Activity: All lines below containing the string "Given" are to be copied.
[Data to examine Boundary: Start]
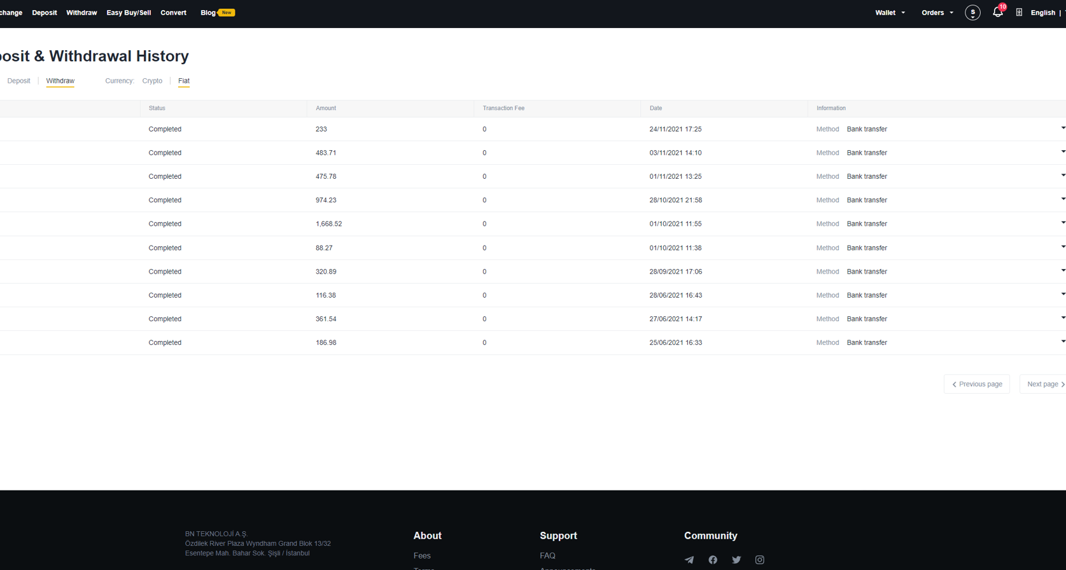Select the Fiat currency filter

184,81
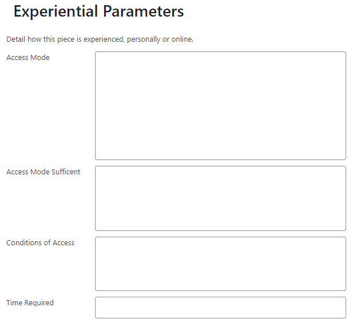Click inside the Access Mode text area
The width and height of the screenshot is (357, 323).
[220, 106]
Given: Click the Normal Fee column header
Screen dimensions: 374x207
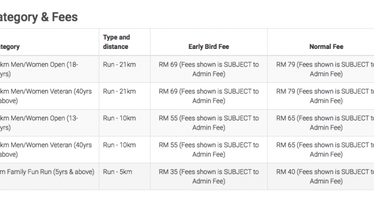Looking at the screenshot, I should tap(321, 42).
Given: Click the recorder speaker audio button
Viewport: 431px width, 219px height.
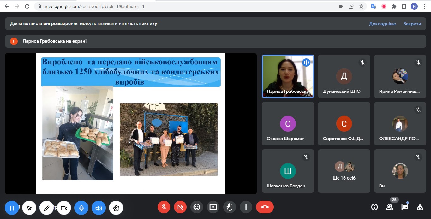Looking at the screenshot, I should (x=99, y=208).
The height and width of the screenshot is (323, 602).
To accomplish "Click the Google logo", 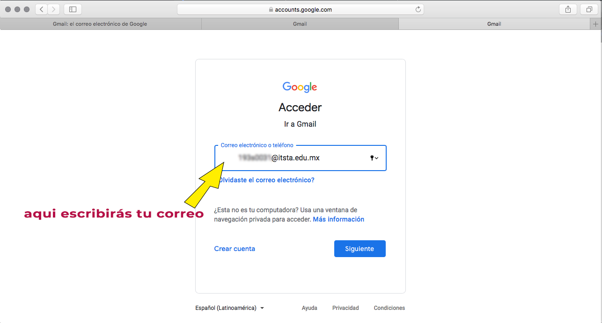I will pyautogui.click(x=300, y=87).
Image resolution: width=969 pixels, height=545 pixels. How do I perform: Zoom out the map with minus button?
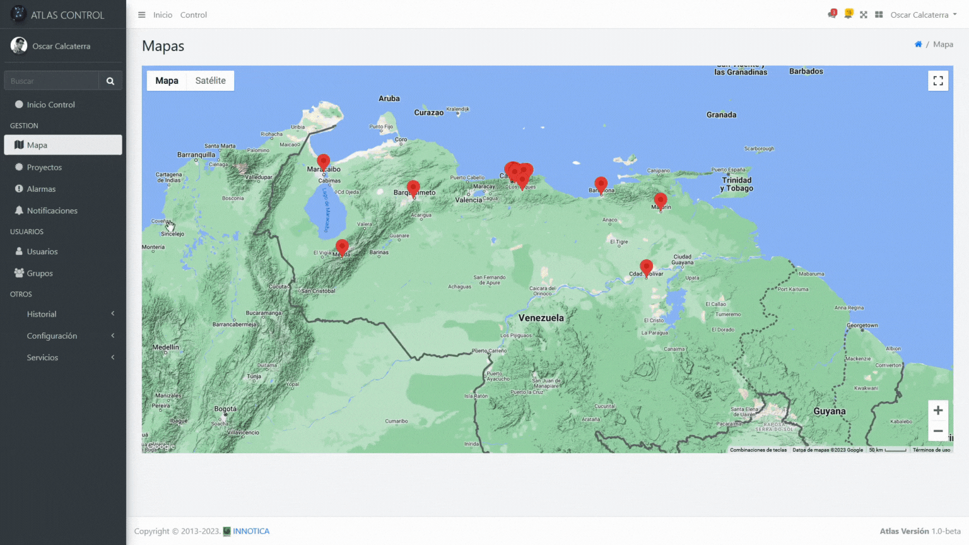938,431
[Data to examine Boundary: End]
Written solution:
Given: Click the Normal Fee column header
Given: Click the recorder speaker audio button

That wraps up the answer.